I think book banning is a foolish enterprise. It’s a form of censorship that calls attention to the subject matter being censored.

The United States of America is a highly censorious country, and has been from the beginning. But the censorship is the effective kind – books that do not get written, or if written, do not get published. Shall I name some of them? I can’t because I do not know their names because they were censored, for real.

Here’s a famous episode of censorship in American history: The Pentagon Papers, or as I called it, The True Art of Lying. The object was to rewrite the history of the Vietnam War.  This job was assigned to a CIA front called RAND Corporation. But how to sell it?
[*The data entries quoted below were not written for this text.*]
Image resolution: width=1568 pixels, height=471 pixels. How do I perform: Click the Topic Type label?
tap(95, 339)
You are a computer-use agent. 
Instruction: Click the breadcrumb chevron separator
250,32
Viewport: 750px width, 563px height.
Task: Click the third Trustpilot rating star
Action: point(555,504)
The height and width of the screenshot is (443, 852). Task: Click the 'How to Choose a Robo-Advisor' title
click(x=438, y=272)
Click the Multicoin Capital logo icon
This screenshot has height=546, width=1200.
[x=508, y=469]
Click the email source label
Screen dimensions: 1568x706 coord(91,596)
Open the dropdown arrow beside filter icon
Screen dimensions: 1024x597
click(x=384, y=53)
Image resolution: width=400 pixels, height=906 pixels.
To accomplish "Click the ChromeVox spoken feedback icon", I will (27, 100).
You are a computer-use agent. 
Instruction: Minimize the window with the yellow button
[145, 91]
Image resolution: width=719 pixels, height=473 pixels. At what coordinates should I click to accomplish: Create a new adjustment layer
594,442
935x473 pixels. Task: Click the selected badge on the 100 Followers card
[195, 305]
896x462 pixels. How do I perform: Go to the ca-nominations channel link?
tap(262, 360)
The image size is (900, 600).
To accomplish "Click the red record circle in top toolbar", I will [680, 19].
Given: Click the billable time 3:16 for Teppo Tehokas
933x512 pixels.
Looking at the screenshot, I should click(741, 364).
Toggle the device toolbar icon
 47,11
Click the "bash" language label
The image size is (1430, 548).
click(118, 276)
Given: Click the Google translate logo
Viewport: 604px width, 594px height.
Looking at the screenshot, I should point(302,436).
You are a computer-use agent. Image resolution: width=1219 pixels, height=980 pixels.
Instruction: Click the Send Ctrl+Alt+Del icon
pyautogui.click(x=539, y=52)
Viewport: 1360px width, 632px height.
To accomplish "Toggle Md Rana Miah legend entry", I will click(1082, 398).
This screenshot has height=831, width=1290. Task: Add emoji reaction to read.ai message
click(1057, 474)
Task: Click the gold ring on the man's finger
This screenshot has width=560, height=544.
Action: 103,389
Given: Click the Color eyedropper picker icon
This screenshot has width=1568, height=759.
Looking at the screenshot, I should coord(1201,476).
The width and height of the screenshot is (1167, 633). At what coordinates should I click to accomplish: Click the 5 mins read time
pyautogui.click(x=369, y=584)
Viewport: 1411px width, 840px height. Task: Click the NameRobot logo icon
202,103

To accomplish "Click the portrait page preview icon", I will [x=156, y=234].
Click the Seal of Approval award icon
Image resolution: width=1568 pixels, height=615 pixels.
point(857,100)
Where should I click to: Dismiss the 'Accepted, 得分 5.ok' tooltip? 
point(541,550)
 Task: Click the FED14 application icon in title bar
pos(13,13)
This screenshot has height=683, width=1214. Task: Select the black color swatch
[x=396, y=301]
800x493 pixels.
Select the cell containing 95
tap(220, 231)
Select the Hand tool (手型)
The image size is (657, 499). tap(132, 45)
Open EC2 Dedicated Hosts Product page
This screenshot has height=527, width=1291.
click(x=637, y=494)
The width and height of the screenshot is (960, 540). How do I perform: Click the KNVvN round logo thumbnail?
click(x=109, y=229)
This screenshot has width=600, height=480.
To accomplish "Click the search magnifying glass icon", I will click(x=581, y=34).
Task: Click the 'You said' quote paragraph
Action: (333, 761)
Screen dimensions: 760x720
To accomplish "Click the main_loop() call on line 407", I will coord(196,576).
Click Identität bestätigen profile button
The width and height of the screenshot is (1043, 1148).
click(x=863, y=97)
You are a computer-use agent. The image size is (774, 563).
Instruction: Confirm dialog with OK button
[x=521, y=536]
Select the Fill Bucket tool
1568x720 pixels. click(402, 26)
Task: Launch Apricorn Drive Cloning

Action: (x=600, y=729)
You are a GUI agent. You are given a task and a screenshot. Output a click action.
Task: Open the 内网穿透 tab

Daniel Ellsberg (1931-2023) supposedly stole a complete copy of the papers, the idea to get them published. He employed two other spooks, Noam Chomsky and Howard Zinn, to run around the East Coast attempting to make copies of the Papers during a time when photocopying was a primitive art. Finally, excerpts of the Papers were indeed published by the New York Times. Ellsberg was (supposedly) arrested, and faced life in prison for his brave act of thievery.

Here’s how the Paper Caper ended: The White House Plumbers did a very clumsy break-in of the office of Ellsberg’s psychiatrist in Los Angeles, almost as if they wanted to be caught. The judge presiding over the Ellsberg case, based on this illegal act, threw the case out and Daniel was set free.

The result of the Paper Caper? Here’s what I wrote in the link above:

  • The Papers would seal the reputation of a high-level spook-controlled agency as a champion of press freedom… The New York Times. It was never the intention of the agencies who assembled the Papers that they be kept secret, but having a controlled opposition newspaper publish them “in defiance” of the law sealed that issue too – we have an adversarial media. It reinforced the New York Times’ in its bona fides, used to this day to sell its lies. 
  • And finally, given that no one was ever going to actually read the Pentagon Papers except those doing such reading for livelihood, the Papers, full of false history, are now used by historians as primary source. The controversy sealed the reputation of the Papers as the real truth behind the lies of Vietnam. Thus do lies about lies become mainstream history.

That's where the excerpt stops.